## Work instructions
Every line in the data below from the one containing "Select the Configure Traffic Rules step" down to the one containing "The image size is (1022, 403).", both included, must be retyped exactly; no other line is to appear.

[Start of section]

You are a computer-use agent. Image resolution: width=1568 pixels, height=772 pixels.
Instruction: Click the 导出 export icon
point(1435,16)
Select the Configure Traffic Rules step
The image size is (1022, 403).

[End of section]
[Start of section]

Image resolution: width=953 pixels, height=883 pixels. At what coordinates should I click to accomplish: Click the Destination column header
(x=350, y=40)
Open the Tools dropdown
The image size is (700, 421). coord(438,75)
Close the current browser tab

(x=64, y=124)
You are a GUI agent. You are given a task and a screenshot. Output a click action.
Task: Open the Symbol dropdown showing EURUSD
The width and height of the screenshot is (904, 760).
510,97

[End of section]

## Answer
Select the Configure Traffic Rules step
The image size is (1022, 403).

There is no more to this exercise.